## start

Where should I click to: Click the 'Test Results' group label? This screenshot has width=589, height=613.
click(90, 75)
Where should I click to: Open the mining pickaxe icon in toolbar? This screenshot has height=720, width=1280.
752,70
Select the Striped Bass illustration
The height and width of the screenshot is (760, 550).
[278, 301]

## end
## start

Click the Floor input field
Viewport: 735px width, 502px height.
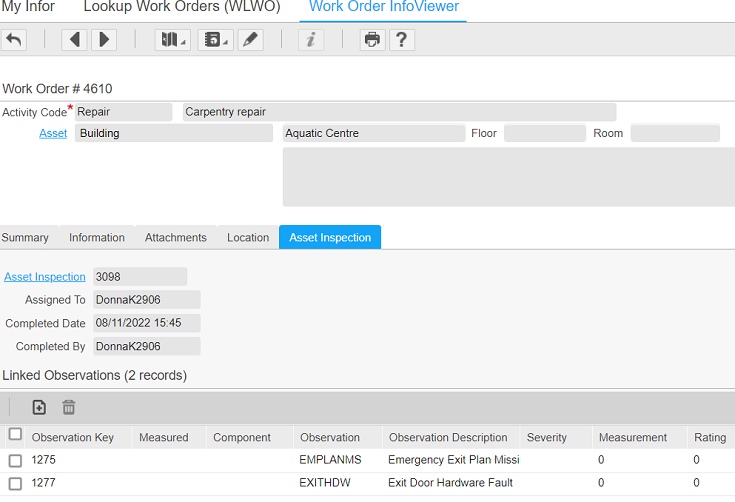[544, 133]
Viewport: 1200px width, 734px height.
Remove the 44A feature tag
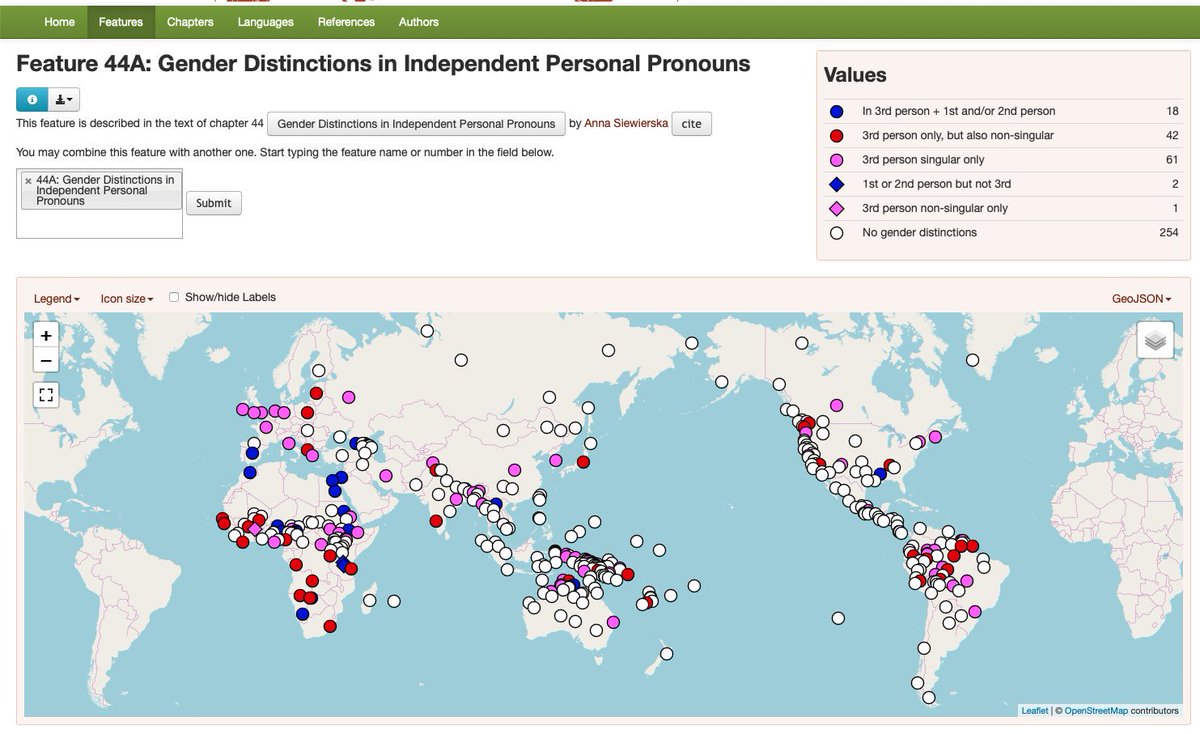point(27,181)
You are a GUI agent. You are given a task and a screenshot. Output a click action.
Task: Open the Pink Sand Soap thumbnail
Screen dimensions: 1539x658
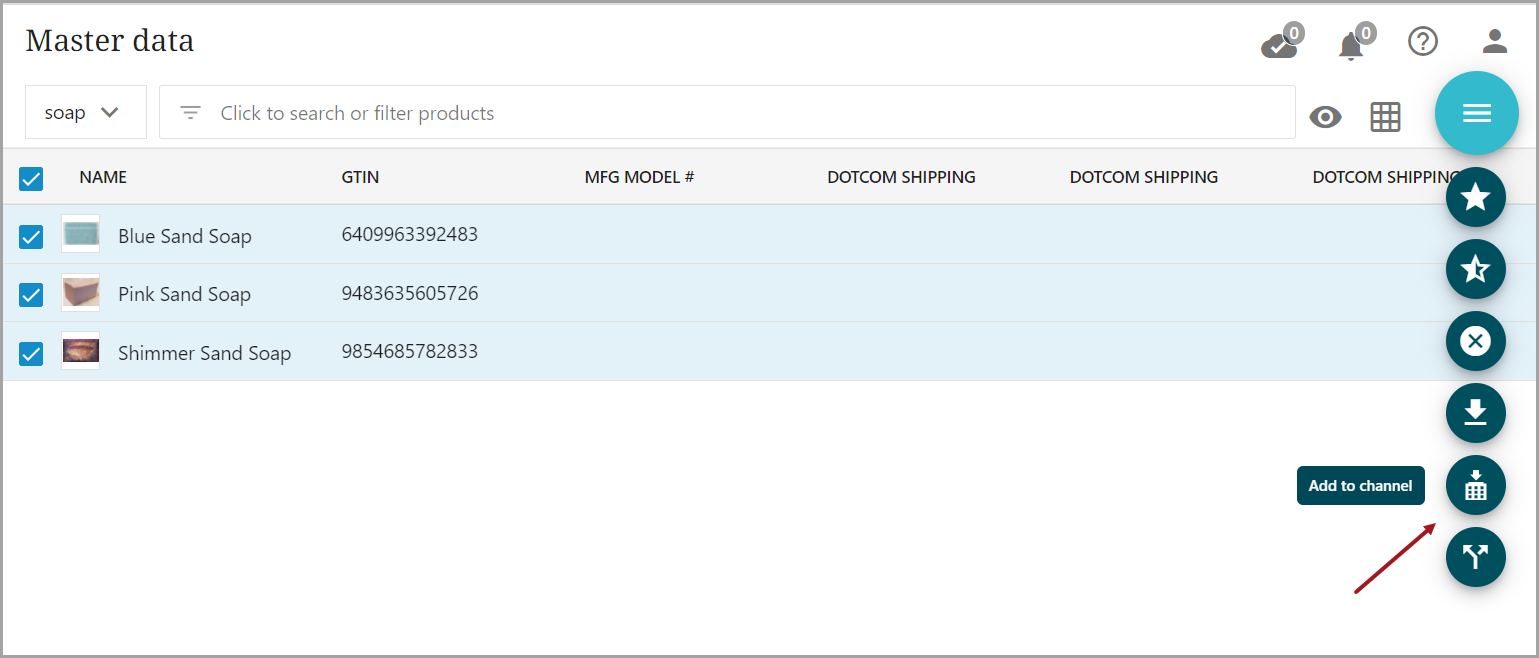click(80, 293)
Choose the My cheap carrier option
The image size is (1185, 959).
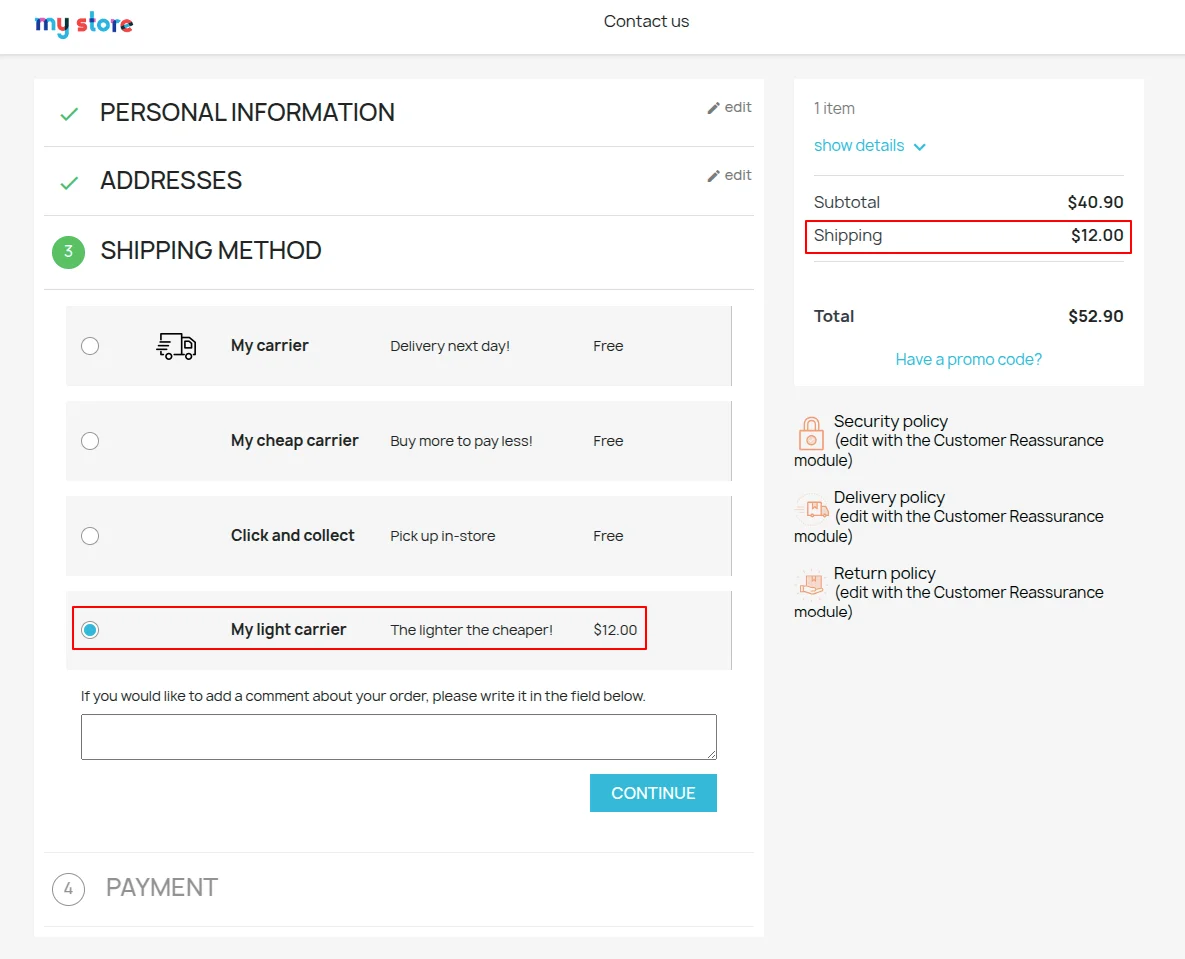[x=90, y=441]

## end

▶ **TASK PROMPT**:
Pull out each line in the listing above that contains the word "screenshot", and reproduce those lines without changes.

▶ **SOLUTION FOR THIS TASK**:
Where should I click to: Click the 'Test Results' group label? This screenshot has width=589, height=613.
Where should I click to: Open the mining pickaxe icon in toolbar? This screenshot has height=720, width=1280.
The height and width of the screenshot is (760, 550).
You are a GUI agent. You are given a task and a screenshot. Output a click action.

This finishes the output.